◆ What you are asked to do
Restate the records so that not a single word differs.

◆ Pixel coordinate grounding data
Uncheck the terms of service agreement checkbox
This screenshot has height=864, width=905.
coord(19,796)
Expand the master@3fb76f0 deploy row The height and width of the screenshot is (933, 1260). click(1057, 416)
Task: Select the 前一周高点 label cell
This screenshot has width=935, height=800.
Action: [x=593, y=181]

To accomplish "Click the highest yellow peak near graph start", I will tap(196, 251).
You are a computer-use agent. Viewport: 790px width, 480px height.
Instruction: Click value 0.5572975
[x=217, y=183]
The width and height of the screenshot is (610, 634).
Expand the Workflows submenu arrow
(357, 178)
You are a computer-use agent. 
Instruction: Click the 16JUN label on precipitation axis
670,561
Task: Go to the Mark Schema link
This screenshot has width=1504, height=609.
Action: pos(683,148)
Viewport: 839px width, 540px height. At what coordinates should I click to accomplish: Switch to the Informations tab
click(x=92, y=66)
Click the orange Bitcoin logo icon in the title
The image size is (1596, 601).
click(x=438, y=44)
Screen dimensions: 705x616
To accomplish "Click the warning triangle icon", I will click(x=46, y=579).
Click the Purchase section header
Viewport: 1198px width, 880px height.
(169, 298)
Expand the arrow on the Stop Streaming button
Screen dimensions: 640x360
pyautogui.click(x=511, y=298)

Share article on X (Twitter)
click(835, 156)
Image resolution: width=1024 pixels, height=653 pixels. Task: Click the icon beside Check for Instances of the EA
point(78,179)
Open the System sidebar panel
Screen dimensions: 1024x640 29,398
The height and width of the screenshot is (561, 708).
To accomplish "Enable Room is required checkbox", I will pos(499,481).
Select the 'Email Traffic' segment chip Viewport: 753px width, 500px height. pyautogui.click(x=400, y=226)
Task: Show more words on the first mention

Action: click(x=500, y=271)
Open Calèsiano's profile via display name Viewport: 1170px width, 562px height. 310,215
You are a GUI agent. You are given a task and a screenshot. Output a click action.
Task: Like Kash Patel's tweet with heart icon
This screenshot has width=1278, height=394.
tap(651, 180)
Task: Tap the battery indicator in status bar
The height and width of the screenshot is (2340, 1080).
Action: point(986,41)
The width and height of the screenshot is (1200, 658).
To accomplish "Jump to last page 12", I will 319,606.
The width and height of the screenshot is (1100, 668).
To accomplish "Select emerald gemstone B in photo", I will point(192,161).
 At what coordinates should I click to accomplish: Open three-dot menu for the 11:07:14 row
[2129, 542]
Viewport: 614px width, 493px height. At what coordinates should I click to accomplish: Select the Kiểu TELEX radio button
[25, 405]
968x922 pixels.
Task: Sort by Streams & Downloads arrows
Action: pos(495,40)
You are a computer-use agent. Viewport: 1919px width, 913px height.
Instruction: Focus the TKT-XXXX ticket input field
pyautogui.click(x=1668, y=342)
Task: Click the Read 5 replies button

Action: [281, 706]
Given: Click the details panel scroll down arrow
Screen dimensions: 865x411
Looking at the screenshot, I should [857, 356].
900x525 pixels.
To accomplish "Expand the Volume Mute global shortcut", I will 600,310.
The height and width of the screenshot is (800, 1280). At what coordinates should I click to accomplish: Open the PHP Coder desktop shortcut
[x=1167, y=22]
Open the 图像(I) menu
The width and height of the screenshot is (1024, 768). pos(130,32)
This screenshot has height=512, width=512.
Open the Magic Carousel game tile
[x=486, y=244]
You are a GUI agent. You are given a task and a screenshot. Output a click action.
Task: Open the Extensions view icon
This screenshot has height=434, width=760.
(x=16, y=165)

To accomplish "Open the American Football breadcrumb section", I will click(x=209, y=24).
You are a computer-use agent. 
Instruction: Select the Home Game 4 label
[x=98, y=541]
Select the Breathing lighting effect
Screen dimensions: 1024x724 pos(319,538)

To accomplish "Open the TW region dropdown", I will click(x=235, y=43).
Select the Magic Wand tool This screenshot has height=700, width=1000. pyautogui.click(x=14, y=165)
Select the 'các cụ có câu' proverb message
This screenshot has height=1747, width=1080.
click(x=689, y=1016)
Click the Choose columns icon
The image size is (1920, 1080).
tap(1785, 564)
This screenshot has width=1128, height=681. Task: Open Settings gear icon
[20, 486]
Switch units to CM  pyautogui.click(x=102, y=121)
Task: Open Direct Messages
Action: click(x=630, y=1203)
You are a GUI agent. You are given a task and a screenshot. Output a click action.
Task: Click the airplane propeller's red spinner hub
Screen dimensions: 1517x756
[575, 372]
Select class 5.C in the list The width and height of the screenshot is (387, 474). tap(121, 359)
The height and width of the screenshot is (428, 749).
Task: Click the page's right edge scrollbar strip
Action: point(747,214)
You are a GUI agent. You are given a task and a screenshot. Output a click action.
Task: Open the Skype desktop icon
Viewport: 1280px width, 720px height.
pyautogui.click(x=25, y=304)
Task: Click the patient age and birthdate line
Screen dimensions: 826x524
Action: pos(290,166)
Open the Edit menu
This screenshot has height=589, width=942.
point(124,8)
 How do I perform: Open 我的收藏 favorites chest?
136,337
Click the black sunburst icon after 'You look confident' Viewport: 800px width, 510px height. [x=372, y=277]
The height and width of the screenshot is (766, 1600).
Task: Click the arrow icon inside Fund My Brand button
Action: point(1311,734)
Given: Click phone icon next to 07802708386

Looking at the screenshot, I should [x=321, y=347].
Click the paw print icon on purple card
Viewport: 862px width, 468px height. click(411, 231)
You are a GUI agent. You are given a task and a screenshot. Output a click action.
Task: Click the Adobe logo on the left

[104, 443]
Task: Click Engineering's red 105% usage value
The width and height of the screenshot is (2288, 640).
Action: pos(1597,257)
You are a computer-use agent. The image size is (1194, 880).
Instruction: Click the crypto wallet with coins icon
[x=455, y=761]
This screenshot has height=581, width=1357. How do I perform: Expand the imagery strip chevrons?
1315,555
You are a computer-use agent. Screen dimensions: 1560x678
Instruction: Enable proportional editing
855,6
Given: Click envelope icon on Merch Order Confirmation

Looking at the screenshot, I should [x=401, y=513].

◆ Written response
Uncheck the terms of service agreement checkbox
This screenshot has height=864, width=905.
coord(19,796)
Expand the master@3fb76f0 deploy row The height and width of the screenshot is (933, 1260). click(1057, 416)
Task: Select the 前一周高点 label cell
This screenshot has width=935, height=800.
Action: [x=593, y=181]

To accomplish "Click the highest yellow peak near graph start", I will tap(196, 251).
You are a computer-use agent. Viewport: 790px width, 480px height.
Instruction: Click value 0.5572975
[x=217, y=183]
The width and height of the screenshot is (610, 634).
Expand the Workflows submenu arrow
(357, 178)
You are a computer-use agent. 
Instruction: Click the 16JUN label on precipitation axis
670,561
Task: Go to the Mark Schema link
This screenshot has width=1504, height=609.
Action: pos(683,148)
Viewport: 839px width, 540px height. At what coordinates should I click to accomplish: Switch to the Informations tab
click(x=92, y=66)
Click the orange Bitcoin logo icon in the title
The image size is (1596, 601).
click(x=438, y=44)
Screen dimensions: 705x616
To accomplish "Click the warning triangle icon", I will click(x=46, y=579).
Click the Purchase section header
Viewport: 1198px width, 880px height.
(169, 298)
Expand the arrow on the Stop Streaming button
Screen dimensions: 640x360
pyautogui.click(x=511, y=298)

Share article on X (Twitter)
click(835, 156)
Image resolution: width=1024 pixels, height=653 pixels. Task: Click the icon beside Check for Instances of the EA
point(78,179)
Open the System sidebar panel
Screen dimensions: 1024x640 29,398
The height and width of the screenshot is (561, 708).
To accomplish "Enable Room is required checkbox", I will pos(499,481).
Select the 'Email Traffic' segment chip Viewport: 753px width, 500px height. pyautogui.click(x=400, y=226)
Task: Show more words on the first mention

Action: click(x=500, y=271)
Open Calèsiano's profile via display name Viewport: 1170px width, 562px height. 310,215
You are a GUI agent. You are given a task and a screenshot. Output a click action.
Task: Like Kash Patel's tweet with heart icon
This screenshot has width=1278, height=394.
tap(651, 180)
Task: Tap the battery indicator in status bar
The height and width of the screenshot is (2340, 1080).
Action: point(986,41)
The width and height of the screenshot is (1200, 658).
To accomplish "Jump to last page 12", I will 319,606.
The width and height of the screenshot is (1100, 668).
To accomplish "Select emerald gemstone B in photo", I will point(192,161).
 At what coordinates should I click to accomplish: Open three-dot menu for the 11:07:14 row
[2129, 542]
Viewport: 614px width, 493px height. At what coordinates should I click to accomplish: Select the Kiểu TELEX radio button
[25, 405]
968x922 pixels.
Task: Sort by Streams & Downloads arrows
Action: pos(495,40)
You are a computer-use agent. Viewport: 1919px width, 913px height.
Instruction: Focus the TKT-XXXX ticket input field
pyautogui.click(x=1668, y=342)
Task: Click the Read 5 replies button

Action: [281, 706]
Given: Click the details panel scroll down arrow
Screen dimensions: 865x411
Looking at the screenshot, I should [857, 356].
900x525 pixels.
To accomplish "Expand the Volume Mute global shortcut", I will 600,310.
The height and width of the screenshot is (800, 1280). At what coordinates should I click to accomplish: Open the PHP Coder desktop shortcut
[x=1167, y=22]
Open the 图像(I) menu
The width and height of the screenshot is (1024, 768). pos(130,32)
This screenshot has height=512, width=512.
Open the Magic Carousel game tile
[x=486, y=244]
You are a GUI agent. You are given a task and a screenshot. Output a click action.
Task: Open the Extensions view icon
This screenshot has height=434, width=760.
(x=16, y=165)

To accomplish "Open the American Football breadcrumb section", I will click(x=209, y=24).
You are a computer-use agent. 
Instruction: Select the Home Game 4 label
[x=98, y=541]
Select the Breathing lighting effect
Screen dimensions: 1024x724 pos(319,538)

To accomplish "Open the TW region dropdown", I will click(x=235, y=43).
Select the Magic Wand tool This screenshot has height=700, width=1000. pyautogui.click(x=14, y=165)
Select the 'các cụ có câu' proverb message
This screenshot has height=1747, width=1080.
click(x=689, y=1016)
Click the Choose columns icon
The image size is (1920, 1080).
tap(1785, 564)
This screenshot has width=1128, height=681. Task: Open Settings gear icon
[20, 486]
Switch units to CM  pyautogui.click(x=102, y=121)
Task: Open Direct Messages
Action: click(x=630, y=1203)
You are a GUI agent. You are given a task and a screenshot. Output a click action.
Task: Click the airplane propeller's red spinner hub
Screen dimensions: 1517x756
[575, 372]
Select class 5.C in the list The width and height of the screenshot is (387, 474). tap(121, 359)
The height and width of the screenshot is (428, 749).
Task: Click the page's right edge scrollbar strip
Action: point(747,214)
You are a GUI agent. You are given a task and a screenshot. Output a click action.
Task: Open the Skype desktop icon
Viewport: 1280px width, 720px height.
pyautogui.click(x=25, y=304)
Task: Click the patient age and birthdate line
Screen dimensions: 826x524
Action: pos(290,166)
Open the Edit menu
This screenshot has height=589, width=942.
point(124,8)
 How do I perform: Open 我的收藏 favorites chest?
136,337
Click the black sunburst icon after 'You look confident' Viewport: 800px width, 510px height. [x=372, y=277]
The height and width of the screenshot is (766, 1600).
Task: Click the arrow icon inside Fund My Brand button
Action: point(1311,734)
Given: Click phone icon next to 07802708386

Looking at the screenshot, I should [x=321, y=347].
Click the paw print icon on purple card
Viewport: 862px width, 468px height. click(411, 231)
You are a GUI agent. You are given a task and a screenshot. Output a click action.
Task: Click the Adobe logo on the left

[104, 443]
Task: Click Engineering's red 105% usage value
The width and height of the screenshot is (2288, 640).
Action: pos(1597,257)
You are a computer-use agent. The image size is (1194, 880).
Instruction: Click the crypto wallet with coins icon
[x=455, y=761]
This screenshot has height=581, width=1357. How do I perform: Expand the imagery strip chevrons?
1315,555
You are a computer-use agent. Screen dimensions: 1560x678
Instruction: Enable proportional editing
855,6
Given: Click envelope icon on Merch Order Confirmation

Looking at the screenshot, I should [x=401, y=513].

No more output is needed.